The Toxic Progress Paradox
Progress is Good. (but sometimes toxic — more on that in a moment.)
In the last hundred years, we’ve invented the internet, nuclear power, DNA sequencing, the laser, GPS, MRIs, integrated circuits, plus compounds and materials like Pencillin, Metformin, graphene, Kevlar, Inconel, aerogels, and reinforced carbon-carbon that have unlocked tremendous advances in medicine and technology.
These inventions and discoveries power the engine of progress. And, broadly, since the pace of progress began accelerating with the industrial revolution, global standards of living have soared.See the Human Progress datasets from the Cato Institute, or Our World in Data.
Just how much are we inventing?
Look at this hockey stick graph of how many patents have been awarded each year in the US:
Or check out the Chemical Abstracts Service Registry, which logs all chemical compounds created or identified (another hockey stick!):
We’re making progress! Every year, we create new and wonderful things.
But: we also get things wrong sometimes along the way. (And we usually don’t find out for awhile.)
For example: asbestos was the best answer we’d ever found for fireproofing buildings.
But it turned out to cause mesothelioma, a deadly cancer.
Leaded gas was more efficient than any vehicle fuel we’d developed.
But it crippled cognitive development in children.
BPA — Bisphenol A — is exceptional for making useful plastic products.
But it turned out to be an endocrine disrupter, creating negative impacts of which we are still understanding the magnitude.
Hexachlorophene was a great antibacterial and disinfectant.
But it killed children and caused brain damage before being pulled off the market.
Thalidomide was a miracle drug for morning sickness.
But it caused birth defects and death in children whose mothers took it.
Technology is a double-edged sword — just about anything with new capabilities can be good or evil.
But sometimes one edge is sharper than the other.
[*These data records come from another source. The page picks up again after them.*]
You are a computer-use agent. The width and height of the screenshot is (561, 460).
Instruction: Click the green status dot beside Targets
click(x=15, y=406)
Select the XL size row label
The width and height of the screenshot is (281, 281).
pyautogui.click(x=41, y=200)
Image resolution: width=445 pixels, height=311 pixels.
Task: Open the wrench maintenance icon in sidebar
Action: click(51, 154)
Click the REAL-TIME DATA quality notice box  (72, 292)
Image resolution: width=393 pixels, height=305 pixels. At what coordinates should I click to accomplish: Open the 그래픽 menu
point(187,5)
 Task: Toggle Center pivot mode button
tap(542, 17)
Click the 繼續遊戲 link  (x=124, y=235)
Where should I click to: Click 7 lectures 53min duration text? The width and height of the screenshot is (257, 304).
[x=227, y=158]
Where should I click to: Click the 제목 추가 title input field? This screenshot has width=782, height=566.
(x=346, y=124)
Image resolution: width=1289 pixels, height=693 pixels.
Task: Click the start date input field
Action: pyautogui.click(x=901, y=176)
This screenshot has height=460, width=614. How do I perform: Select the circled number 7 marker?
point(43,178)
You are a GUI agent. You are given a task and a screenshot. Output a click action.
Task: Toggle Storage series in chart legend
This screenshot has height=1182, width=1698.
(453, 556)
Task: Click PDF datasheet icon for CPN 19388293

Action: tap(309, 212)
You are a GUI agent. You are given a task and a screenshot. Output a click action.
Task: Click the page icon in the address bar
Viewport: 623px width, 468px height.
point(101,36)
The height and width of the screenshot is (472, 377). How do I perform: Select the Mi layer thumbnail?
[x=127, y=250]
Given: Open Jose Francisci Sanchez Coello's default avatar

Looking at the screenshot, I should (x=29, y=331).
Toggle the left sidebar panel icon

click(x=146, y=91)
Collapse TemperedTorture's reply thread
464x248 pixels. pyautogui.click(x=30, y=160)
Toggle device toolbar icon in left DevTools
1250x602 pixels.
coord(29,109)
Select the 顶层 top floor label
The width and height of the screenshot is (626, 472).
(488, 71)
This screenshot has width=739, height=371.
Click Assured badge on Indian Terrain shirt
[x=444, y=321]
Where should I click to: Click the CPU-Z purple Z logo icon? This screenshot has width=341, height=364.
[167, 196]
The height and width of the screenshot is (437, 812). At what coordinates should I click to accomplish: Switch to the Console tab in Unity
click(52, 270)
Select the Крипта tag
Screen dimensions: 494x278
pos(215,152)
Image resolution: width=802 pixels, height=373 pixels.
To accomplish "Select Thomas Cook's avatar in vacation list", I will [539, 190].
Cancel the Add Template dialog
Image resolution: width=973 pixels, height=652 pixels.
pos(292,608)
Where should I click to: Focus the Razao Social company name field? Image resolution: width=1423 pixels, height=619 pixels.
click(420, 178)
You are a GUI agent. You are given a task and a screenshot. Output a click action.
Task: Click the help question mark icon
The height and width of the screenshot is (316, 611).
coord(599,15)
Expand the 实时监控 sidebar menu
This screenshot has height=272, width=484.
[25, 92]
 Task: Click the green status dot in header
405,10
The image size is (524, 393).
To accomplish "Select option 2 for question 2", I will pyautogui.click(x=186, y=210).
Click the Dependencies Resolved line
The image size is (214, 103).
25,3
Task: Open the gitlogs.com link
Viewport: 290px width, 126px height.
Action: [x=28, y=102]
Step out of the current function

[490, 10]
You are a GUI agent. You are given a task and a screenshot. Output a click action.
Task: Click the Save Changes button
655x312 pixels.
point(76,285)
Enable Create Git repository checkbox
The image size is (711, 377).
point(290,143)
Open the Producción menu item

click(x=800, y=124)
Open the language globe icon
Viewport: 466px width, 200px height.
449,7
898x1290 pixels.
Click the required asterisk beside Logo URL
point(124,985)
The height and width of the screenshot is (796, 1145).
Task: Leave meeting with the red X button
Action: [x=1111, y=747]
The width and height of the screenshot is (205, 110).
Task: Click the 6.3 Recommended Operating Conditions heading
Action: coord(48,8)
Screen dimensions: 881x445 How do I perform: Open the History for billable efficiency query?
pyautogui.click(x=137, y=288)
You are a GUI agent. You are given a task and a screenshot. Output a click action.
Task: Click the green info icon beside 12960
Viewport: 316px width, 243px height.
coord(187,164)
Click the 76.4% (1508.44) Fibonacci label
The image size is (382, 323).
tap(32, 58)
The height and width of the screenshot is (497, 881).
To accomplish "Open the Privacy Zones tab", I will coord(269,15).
In some cases the winning side is clear cut (internet: good; Thalidomide: bad). But sometimes it’s less obvious (DDT?).
And in many cases, we don’t find out about the problems until much later (BPA).
Here’s the root of the Toxic Progress Paradox:
Some percentage of new compounds and technologies will turn out to be bad, and as the pace of progress accelerates, so too will the raw number of bad outcomes from that progress.
Said another way: if we commercialize 10,000 new compounds or technologies in a year, we’re much more likely to create some bad outcomes than if we only brought 100 to market. And we are indeed creating more every year, so along with all the benefits that brings, we’re also very likely increasing negative impacts.
The Toxic Progress Paradox itself:
For the long-term benefit of humanity, we want the fastest progress possible; but, along the way, we also want as few bad outcomes as possible.
Does that mean we should stop developing new things? Or “pause” until we can get that error rate to zero? No!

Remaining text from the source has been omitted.